Respondent A’s rating = 5 because quality is a desirable feature of a boat.

Respondent B’s rating = 1 because all the boats he considered were of equal quality, so quality did not play a role in the decision process.

Respondent C’s rating = 4 because she did not want the highest quality boat — it would cost too much.

Each respondent used a different assumption when interpreting the meaning of “important.” Respondent A defined “important” as reflecting the desirability of an attribute. Respondent B interpreted “important” to mean the role the attribute played in the decision process. Respondent C considered how another attribute — price — might affect the role the given attribute — quality — played in the decision process. What Respondent C did violates a key assumption of any kind of direct attribute rating: Attribute ratings need to be independent of each other.
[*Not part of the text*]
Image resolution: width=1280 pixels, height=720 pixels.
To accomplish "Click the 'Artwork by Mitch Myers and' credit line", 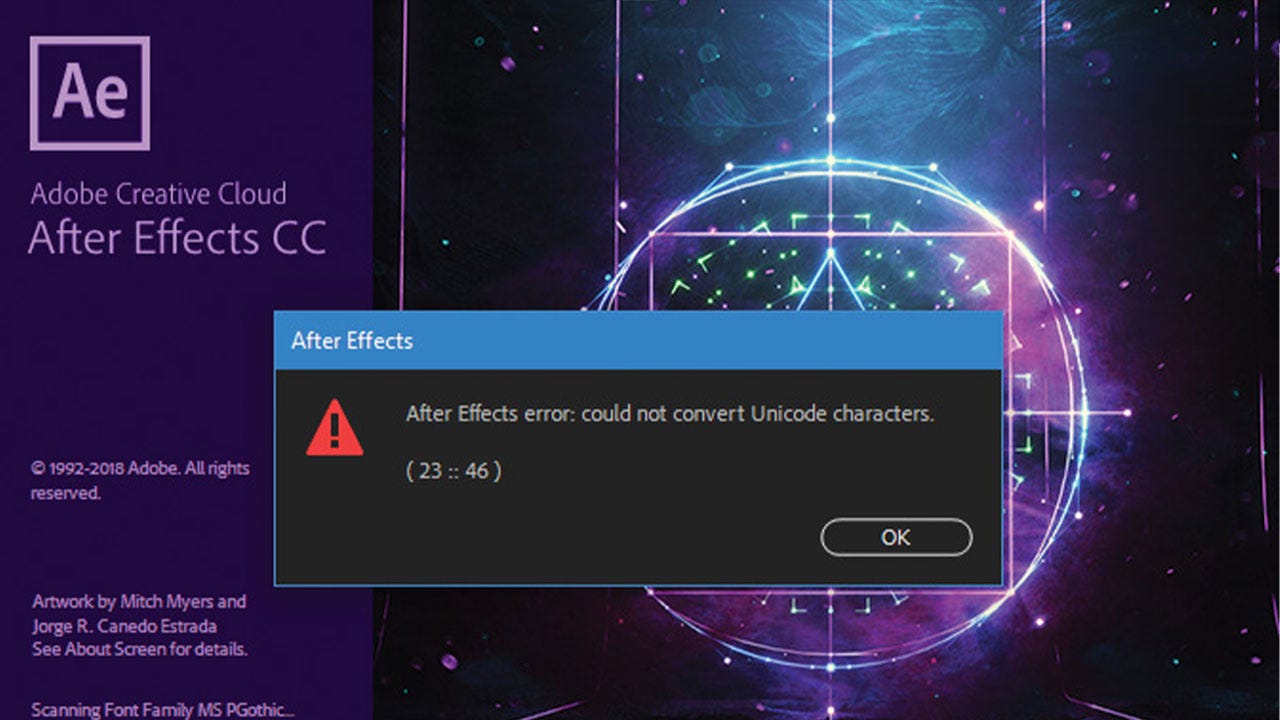I will click(139, 602).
The above problems introduce measurement error into the data. The data and subsequent analysis are less valid because different respondents are answering different questions.

Compounding this issue is the fact that marketing managers often use the term “important” ambiguously in business meetings. The problem is that “What’s important to our customers?” is the wrong question to ask. Better questions would be: (1) What attributes and benefits do consumers seek in our product? (2) What level of attribute performance are consumers willing to pay for? and (3) Are consumers willing to trade off somewhat lower performance in attribute X to get higher performance in attribute Y? To simply ask, “What’s important to our customers” clouds one’s thinking and frustrates managers’ abilities to identify truly critical attributes that, as Myers and Alberts said over 40 years ago, “affect both the overall evaluation of an item and the actual purchasing decision.”
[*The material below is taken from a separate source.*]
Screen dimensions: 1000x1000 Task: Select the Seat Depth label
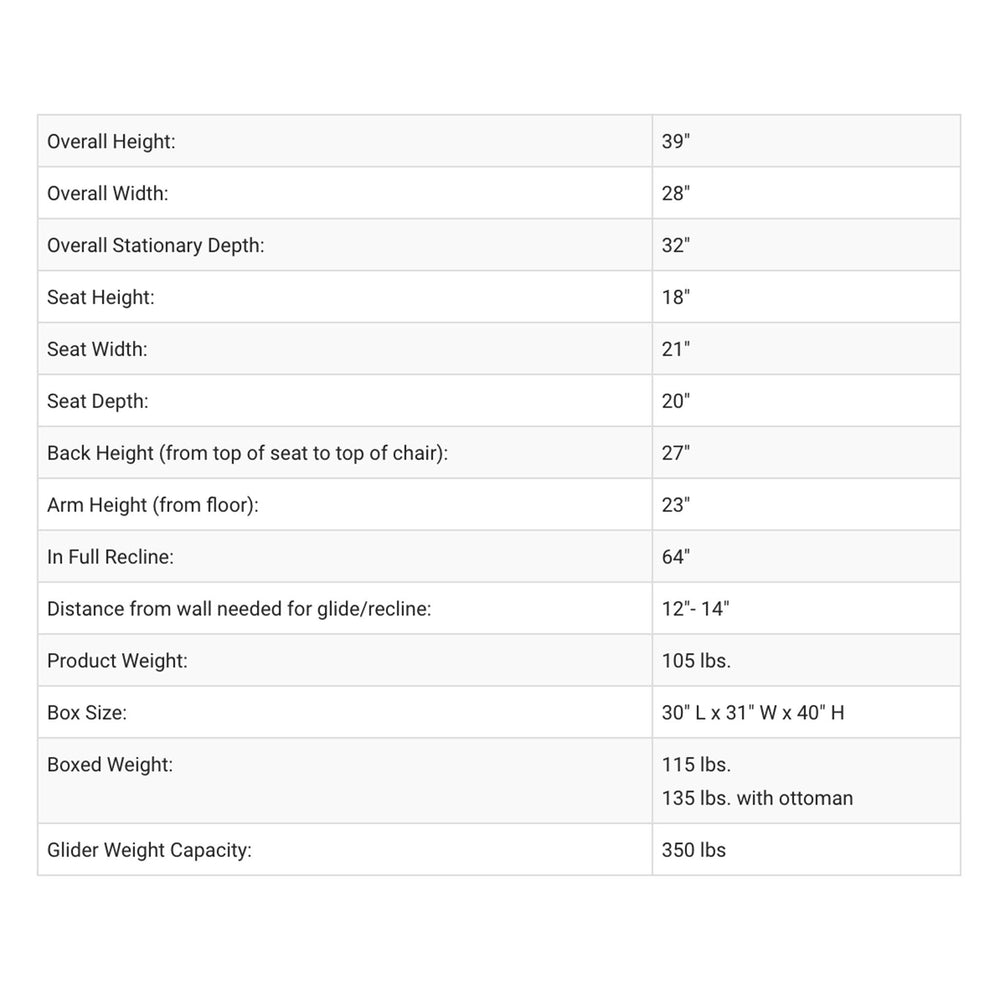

There are no simple solutions to the marketing research problem of measuring “importance.” In fact, no alternative is without its weaknesses. But there are better methods than the direct attribute importance scale, which can reduce the amount of measurement error in our questionnaires.

For example, some methods such as conjoint analysis or choice-based modeling have respondents evaluate different bundles of product attributes and select those bundles they are most likely to purchase. “What do you prefer, boat X with feature Y at price Z, or boat A with feature B at price C?” Based on these choices, we can derive the relative influence each attribute and attribute level has on consumer choice and examine the trade-offs consumers may make in a purchase decision. These methods, for example, could help a pontoon manufacturer understand whether consumers are willing to pay more for higher-quality carpet.
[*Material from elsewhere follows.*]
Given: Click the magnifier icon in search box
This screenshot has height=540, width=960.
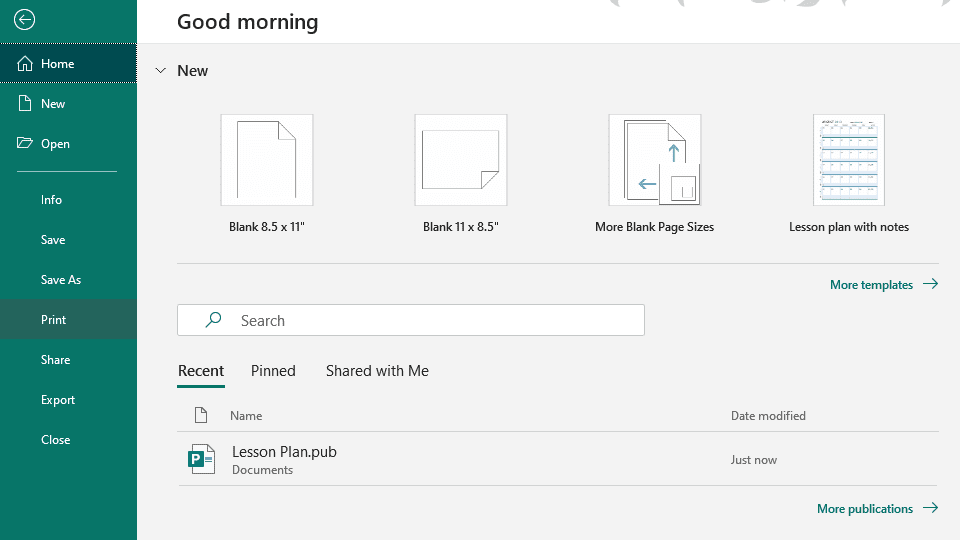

One problem with these “trade-off” methods is that one cannot easily adapt them to a self-administered survey, such as a customer-satisfaction questionnaire, which is prevalent in our industry. Other methods exist that can be used in self-administered surveys such as regression analysis, which, like trade-off analysis, derives the relative influence that an attribute has on the consumer decision process.
There are other methods unlike the direct importance scale that are less problematic with respect to how respondents interpret the question and more amenable to self-administered surveys.

For example, the maximum difference scale gives respondents a list, say, of 20 attributes. Respondents select the five that most influenced them to purchase the brand they did, and the five that least influenced their decision. The relative frequency with which an attribute is selected is an indicator of its influence on the purchase decision.

I’m fond of saying that marketing research questions have simple, easy-to-understand wrong answers. How to measure “importance” is one of those questions.